Exercise brief — Transcribe, word for word, only the lines from the one containing "This screenshot has" through the end of the material below. Pictures stay out.

Provided records —
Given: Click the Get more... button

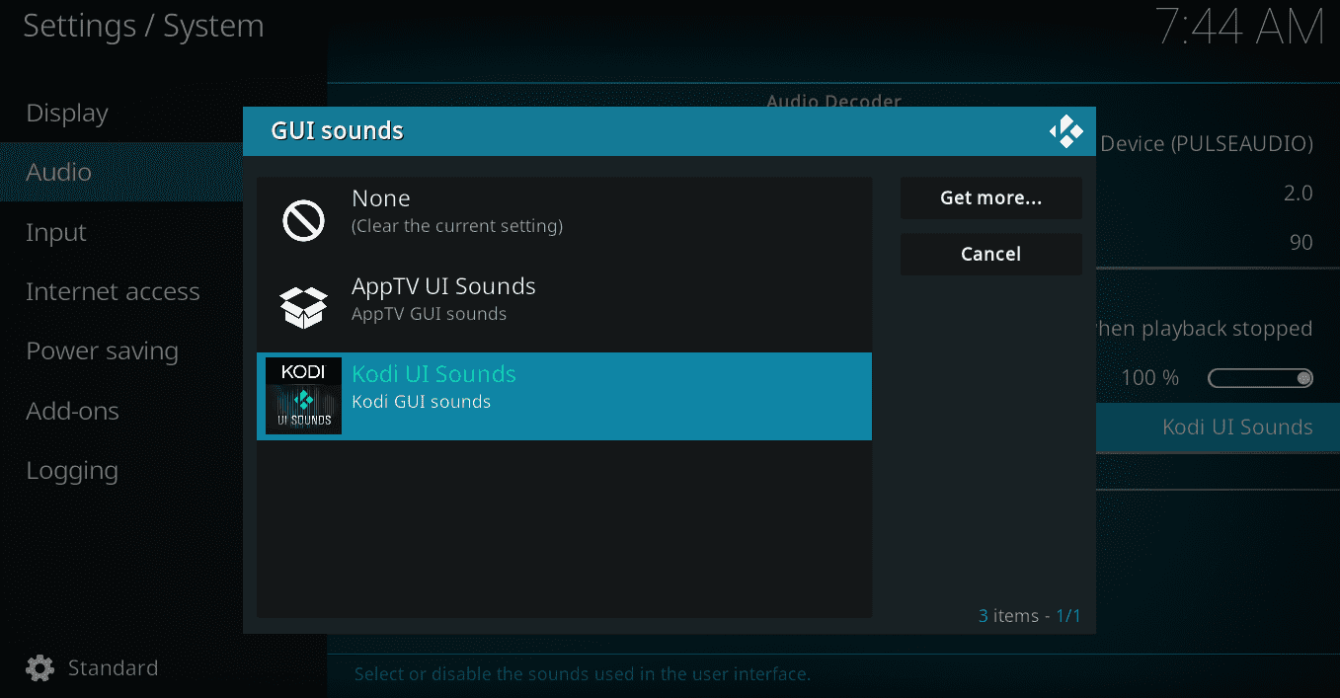Looking at the screenshot, I should coord(990,197).
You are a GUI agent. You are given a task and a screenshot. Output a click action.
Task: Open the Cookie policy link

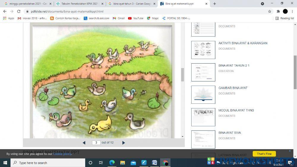tap(62, 154)
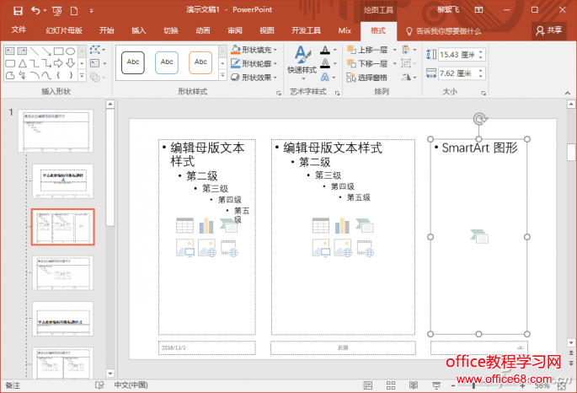
Task: Open the Bring Forward (上移一层) dropdown arrow
Action: 393,50
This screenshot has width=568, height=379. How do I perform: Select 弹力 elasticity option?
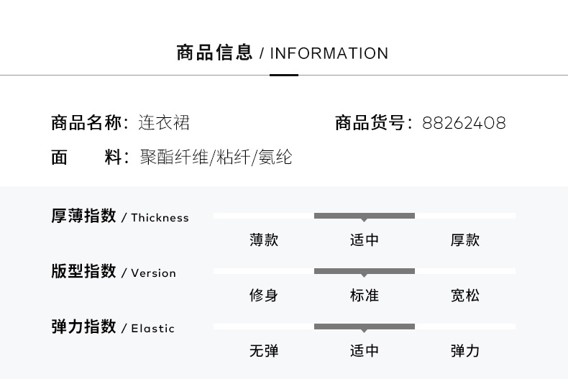(465, 351)
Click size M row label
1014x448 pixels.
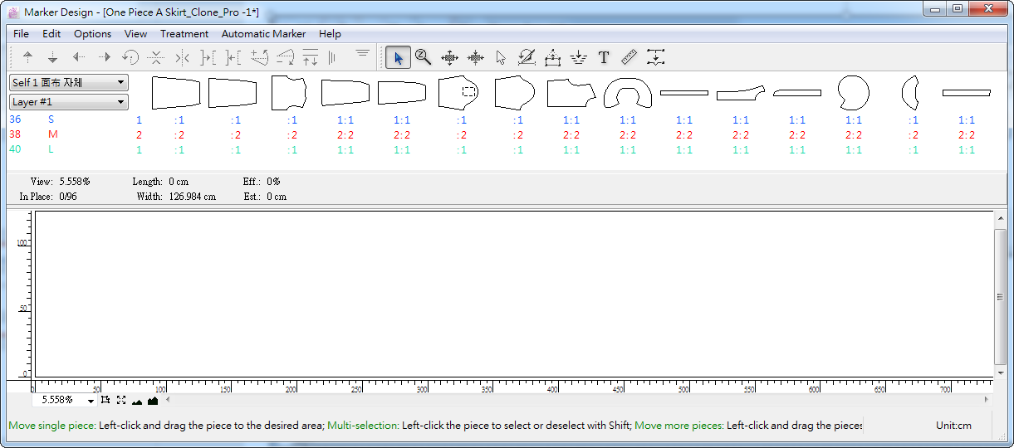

Solution for this exercise —
This screenshot has width=568, height=379. How do I perform: Select 弹力 elasticity option?
(465, 351)
Click size M row label
1014x448 pixels.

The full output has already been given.